■ **ENREGISTREMENTS DE DONNÉES**

-----

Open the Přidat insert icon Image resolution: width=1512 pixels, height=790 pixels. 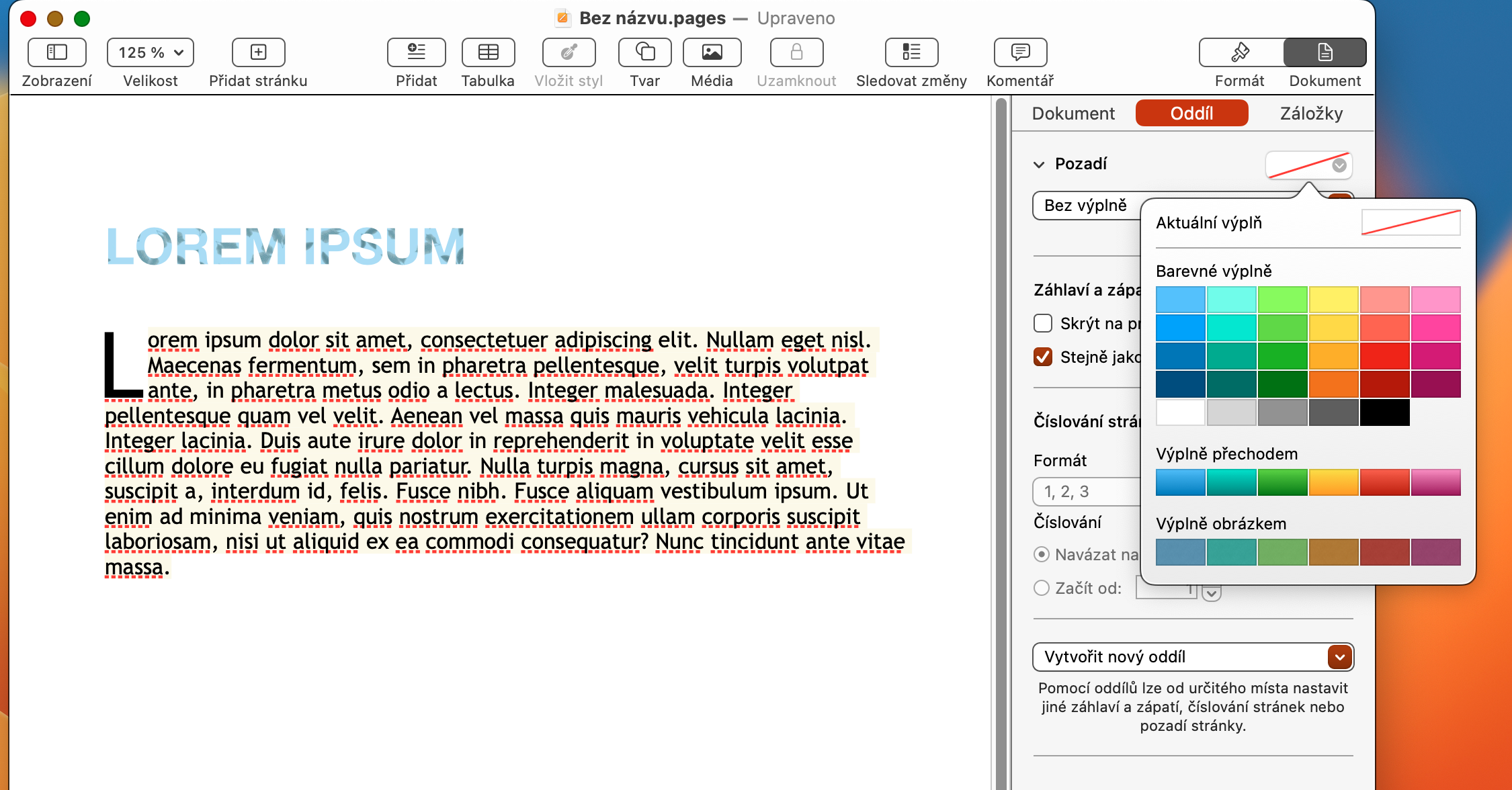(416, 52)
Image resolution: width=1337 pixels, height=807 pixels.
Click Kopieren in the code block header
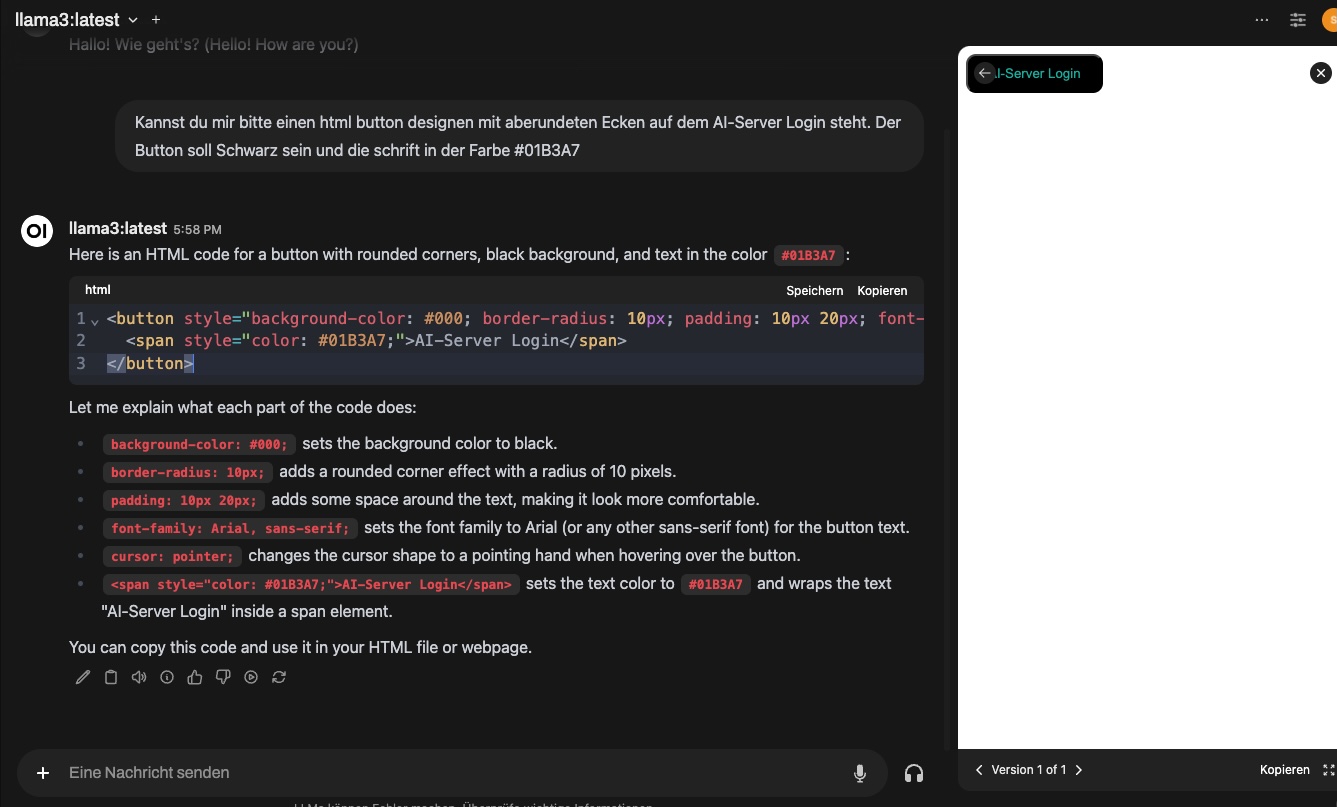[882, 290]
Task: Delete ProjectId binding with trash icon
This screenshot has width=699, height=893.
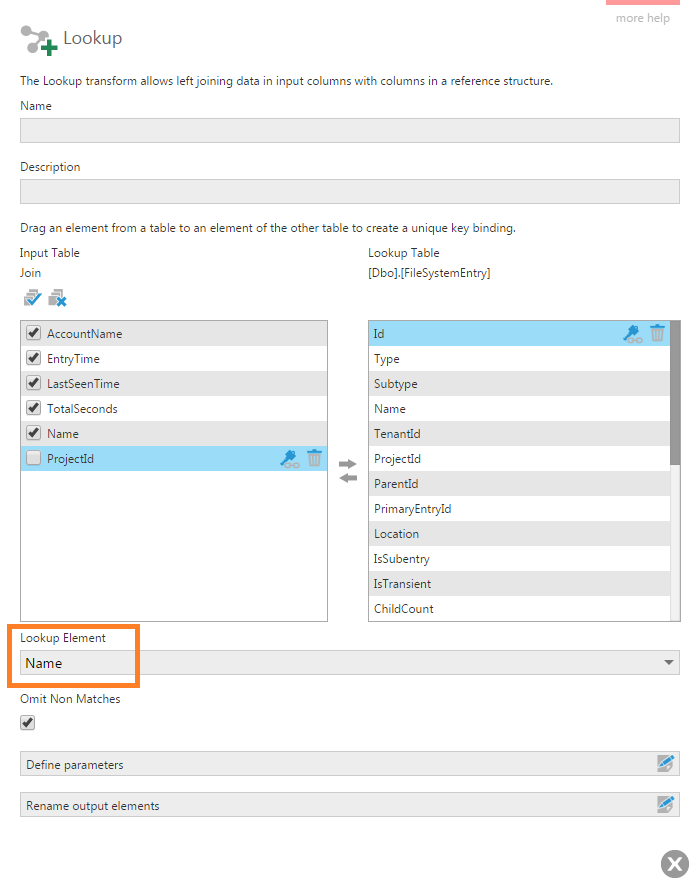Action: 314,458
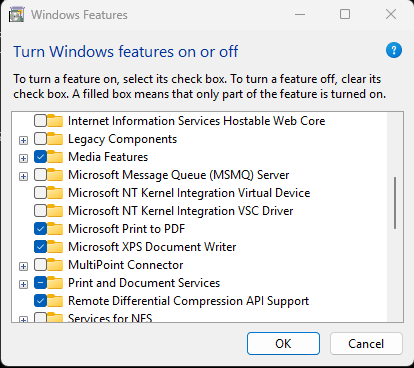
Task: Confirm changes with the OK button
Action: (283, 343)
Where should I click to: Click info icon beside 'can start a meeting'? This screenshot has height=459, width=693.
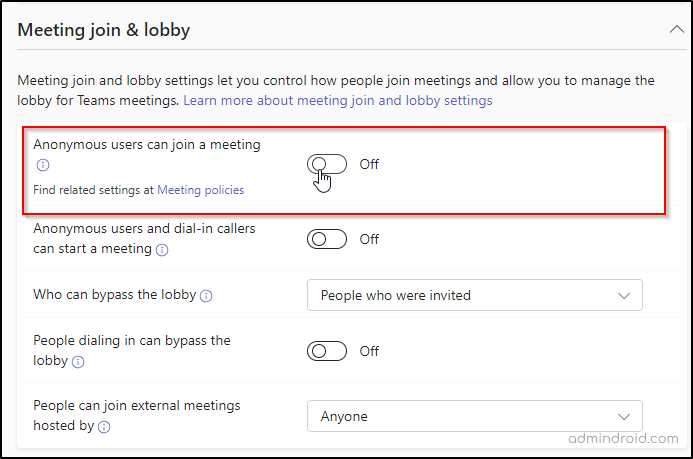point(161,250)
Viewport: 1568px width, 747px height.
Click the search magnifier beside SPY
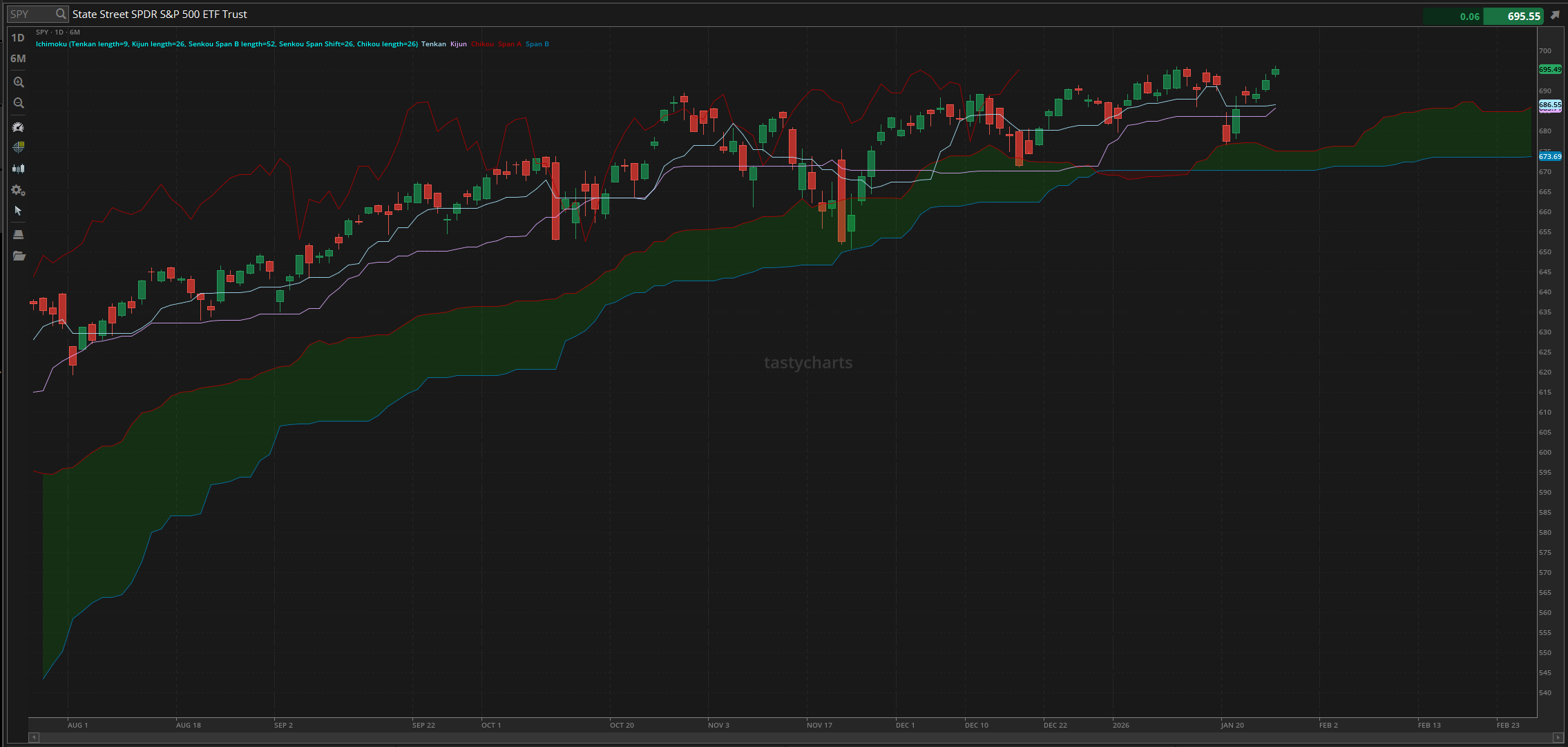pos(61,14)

-----

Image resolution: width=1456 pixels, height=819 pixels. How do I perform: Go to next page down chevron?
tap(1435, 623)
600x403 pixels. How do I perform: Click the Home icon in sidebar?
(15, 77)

-----

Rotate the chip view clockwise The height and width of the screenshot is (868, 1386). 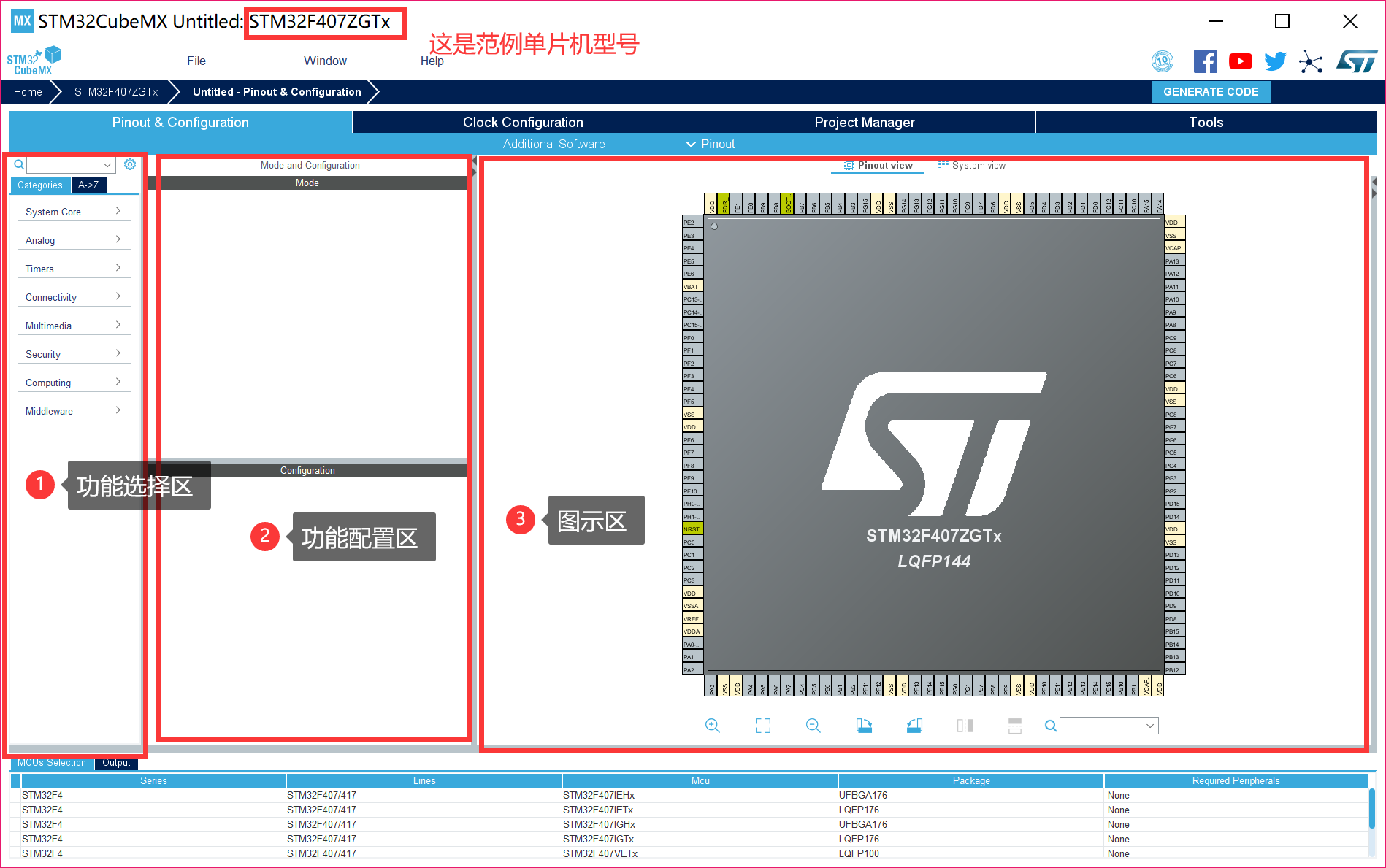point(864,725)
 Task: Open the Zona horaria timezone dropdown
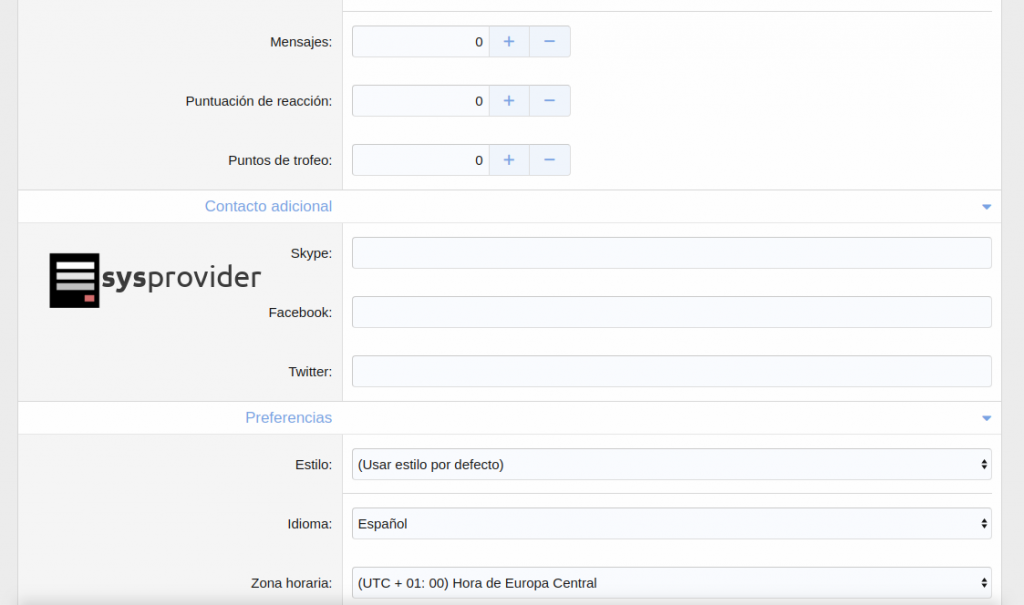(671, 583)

-----

■ **TÂCHE À RÉALISER**
Rassemblez toutes les lignes des données ci-dessus qui contiennent la chaîne « beside ».

■ **SOLUTION RÉDIGÉE**
Where should I click to: Click info icon beside 'can start a meeting'? This screenshot has height=459, width=693.
Click the search magnifier beside SPY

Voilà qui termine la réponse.